- [Task]:
Working through the lines below, return each one that holds "computer".

- [Input]:
= = = = =

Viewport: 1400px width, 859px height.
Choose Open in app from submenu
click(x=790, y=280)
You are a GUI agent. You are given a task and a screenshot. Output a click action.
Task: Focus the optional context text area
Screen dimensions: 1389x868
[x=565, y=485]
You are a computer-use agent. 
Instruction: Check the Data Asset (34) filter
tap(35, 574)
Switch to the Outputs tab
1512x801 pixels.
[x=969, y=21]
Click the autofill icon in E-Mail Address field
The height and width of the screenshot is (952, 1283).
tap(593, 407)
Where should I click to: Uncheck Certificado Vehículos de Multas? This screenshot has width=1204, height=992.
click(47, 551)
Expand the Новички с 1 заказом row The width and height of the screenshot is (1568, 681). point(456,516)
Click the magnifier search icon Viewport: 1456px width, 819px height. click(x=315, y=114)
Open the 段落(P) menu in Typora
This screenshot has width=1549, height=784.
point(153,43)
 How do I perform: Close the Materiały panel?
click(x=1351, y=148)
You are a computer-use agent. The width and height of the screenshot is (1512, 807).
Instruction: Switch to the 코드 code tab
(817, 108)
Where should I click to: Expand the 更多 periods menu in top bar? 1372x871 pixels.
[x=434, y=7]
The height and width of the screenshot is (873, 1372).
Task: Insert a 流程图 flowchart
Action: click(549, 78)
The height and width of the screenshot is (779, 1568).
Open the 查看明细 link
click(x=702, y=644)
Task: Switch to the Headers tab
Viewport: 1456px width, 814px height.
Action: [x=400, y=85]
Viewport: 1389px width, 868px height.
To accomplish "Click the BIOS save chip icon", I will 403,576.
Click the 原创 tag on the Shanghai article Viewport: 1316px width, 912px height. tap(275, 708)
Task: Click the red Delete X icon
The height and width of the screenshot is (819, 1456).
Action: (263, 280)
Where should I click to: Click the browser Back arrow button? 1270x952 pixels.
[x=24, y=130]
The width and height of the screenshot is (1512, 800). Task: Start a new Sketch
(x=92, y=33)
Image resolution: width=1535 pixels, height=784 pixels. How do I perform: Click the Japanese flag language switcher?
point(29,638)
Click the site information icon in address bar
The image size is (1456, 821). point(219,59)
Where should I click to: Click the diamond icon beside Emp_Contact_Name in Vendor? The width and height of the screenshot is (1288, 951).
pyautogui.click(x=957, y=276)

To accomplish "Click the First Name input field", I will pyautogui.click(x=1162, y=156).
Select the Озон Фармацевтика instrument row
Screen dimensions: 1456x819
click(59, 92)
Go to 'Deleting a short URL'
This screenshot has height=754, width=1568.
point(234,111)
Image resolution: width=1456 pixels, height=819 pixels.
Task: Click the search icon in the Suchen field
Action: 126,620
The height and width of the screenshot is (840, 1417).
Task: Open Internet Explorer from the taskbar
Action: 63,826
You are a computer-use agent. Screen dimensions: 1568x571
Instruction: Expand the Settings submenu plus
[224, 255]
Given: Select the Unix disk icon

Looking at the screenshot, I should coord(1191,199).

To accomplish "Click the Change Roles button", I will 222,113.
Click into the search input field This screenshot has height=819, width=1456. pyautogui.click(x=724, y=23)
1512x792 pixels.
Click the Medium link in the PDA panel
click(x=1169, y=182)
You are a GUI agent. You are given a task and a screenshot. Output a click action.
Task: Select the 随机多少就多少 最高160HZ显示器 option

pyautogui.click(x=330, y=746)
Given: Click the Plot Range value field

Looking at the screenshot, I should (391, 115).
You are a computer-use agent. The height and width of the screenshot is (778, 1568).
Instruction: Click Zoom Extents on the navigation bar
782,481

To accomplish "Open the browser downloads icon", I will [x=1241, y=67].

= = = = =

- [Answer to this task]:
You are a computer-use agent. 
You are a computer-use agent. The width and height of the screenshot is (1512, 807).
You are a computer-use agent. Screen dimensions: 1568x571
You are a computer-use agent. The height and width of the screenshot is (778, 1568).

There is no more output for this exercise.